§ Task brief
Reproduce each of the lines that follow word for word, without the pictures.

- - -

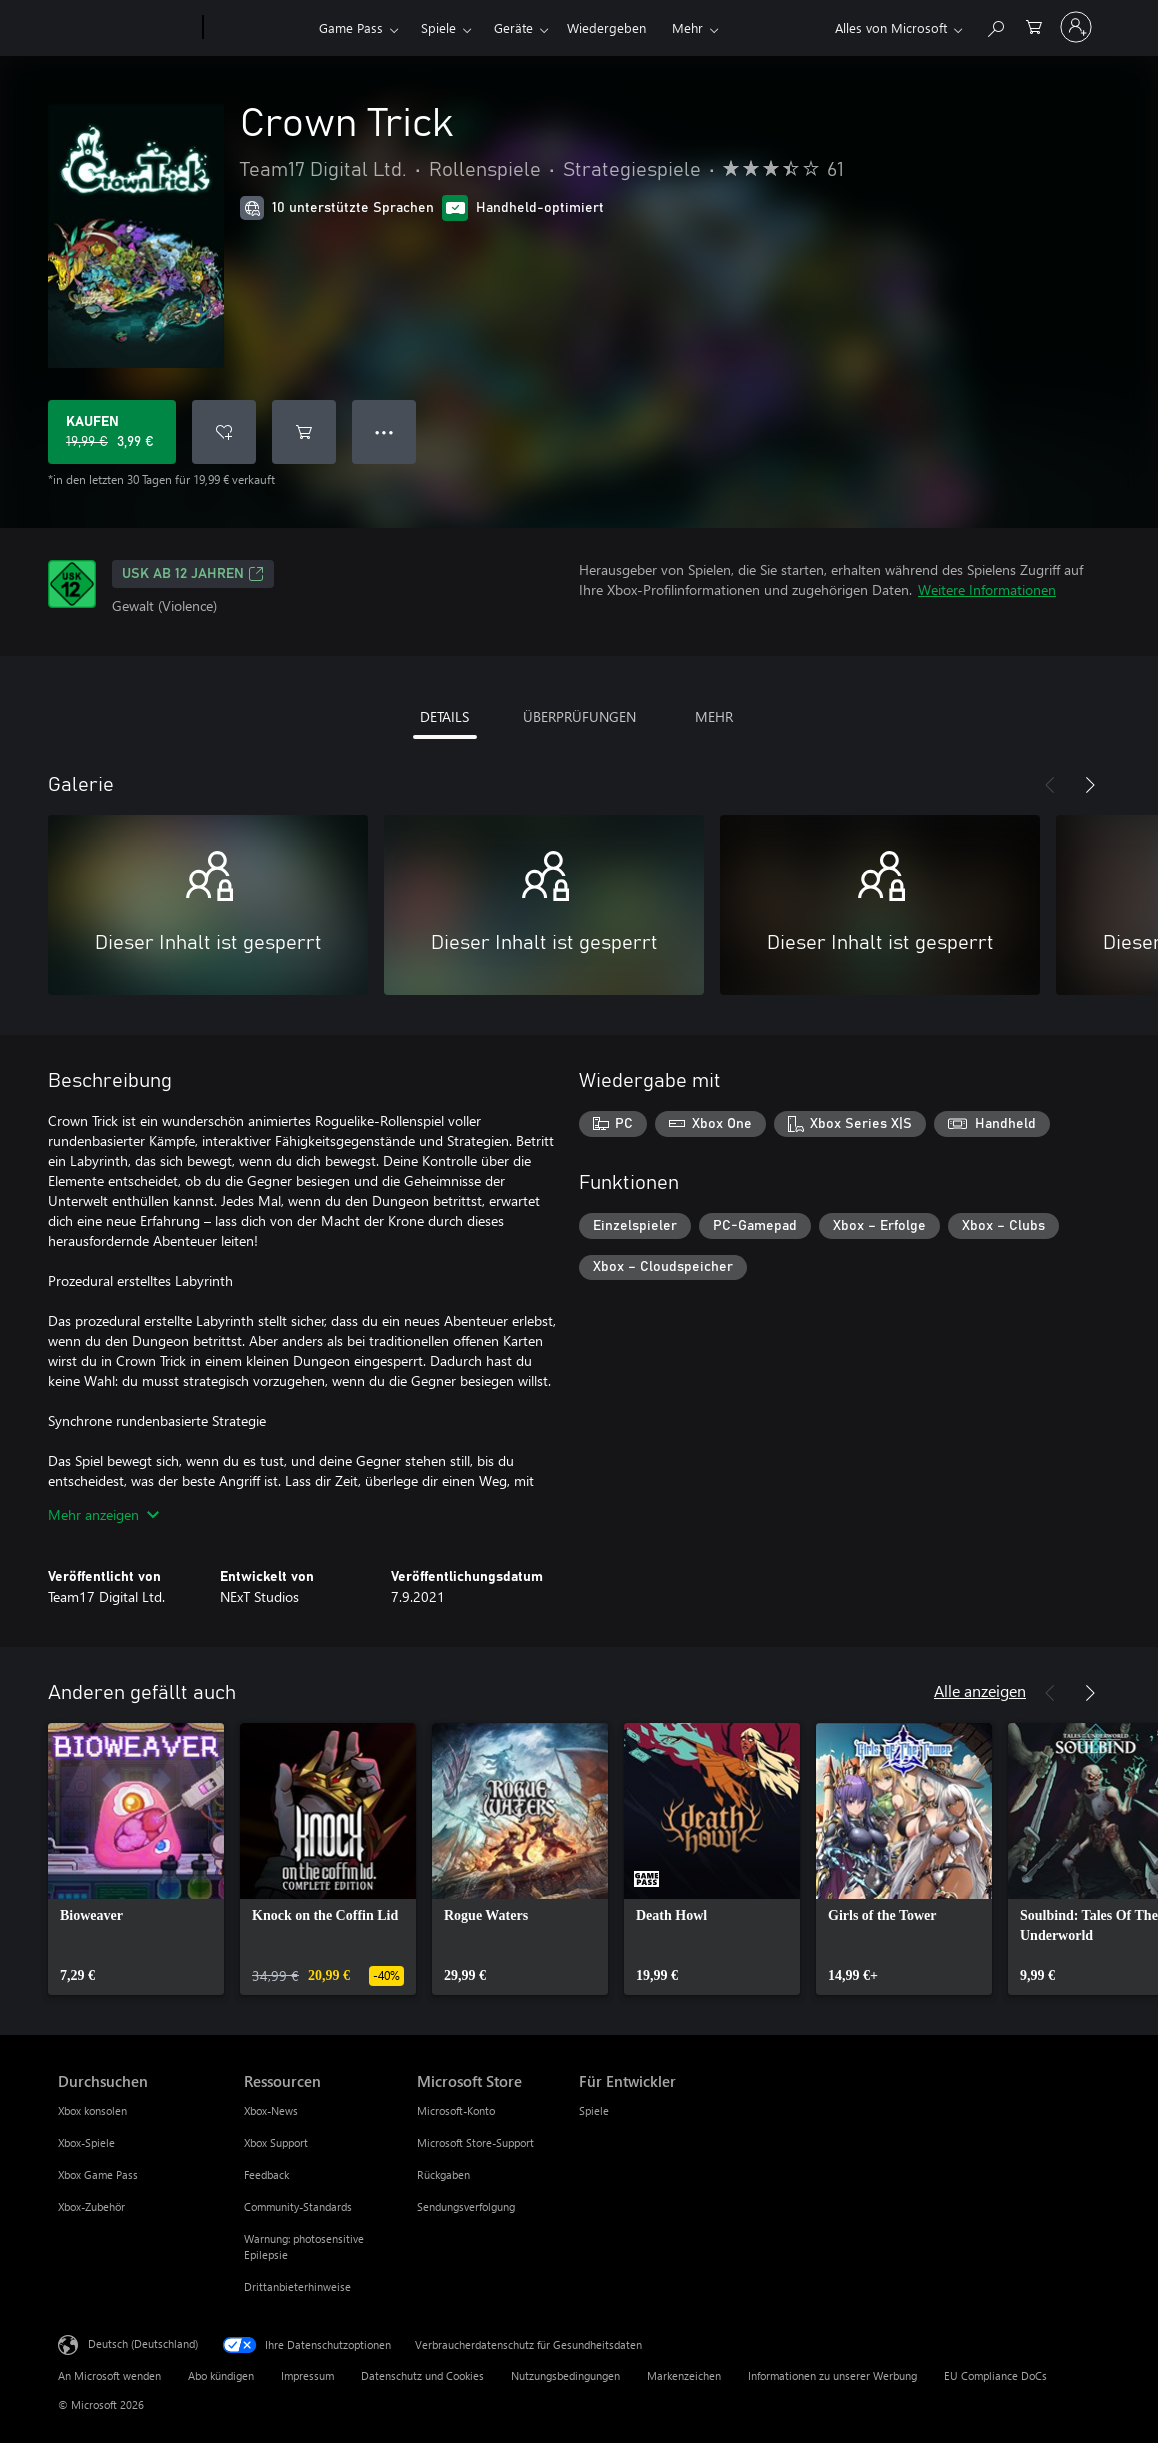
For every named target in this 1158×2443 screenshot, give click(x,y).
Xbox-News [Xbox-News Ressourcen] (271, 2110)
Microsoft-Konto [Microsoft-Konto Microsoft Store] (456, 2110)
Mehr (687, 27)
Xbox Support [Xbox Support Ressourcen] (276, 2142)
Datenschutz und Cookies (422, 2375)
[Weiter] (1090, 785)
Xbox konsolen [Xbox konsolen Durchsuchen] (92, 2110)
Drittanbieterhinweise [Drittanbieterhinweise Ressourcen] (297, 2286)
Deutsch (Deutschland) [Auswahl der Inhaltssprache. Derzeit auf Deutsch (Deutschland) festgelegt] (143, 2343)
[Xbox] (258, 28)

- - -

§ Task result
For every named target in this 1158×2443 screenshot, give click(x,y).
Xbox-News [Xbox-News Ressourcen] (271, 2110)
Microsoft-Konto [Microsoft-Konto Microsoft Store] (456, 2110)
Mehr (687, 27)
Xbox Support [Xbox Support Ressourcen] (276, 2142)
Datenschutz und Cookies (422, 2375)
[Weiter] (1090, 785)
Xbox konsolen [Xbox konsolen Durchsuchen] (92, 2110)
Drittanbieterhinweise [Drittanbieterhinweise Ressourcen] (297, 2286)
Deutsch (Deutschland) [Auswahl der Inhaltssprache. Derzeit auf Deutsch (Deutschland) festgelegt] (143, 2343)
[Xbox] (258, 28)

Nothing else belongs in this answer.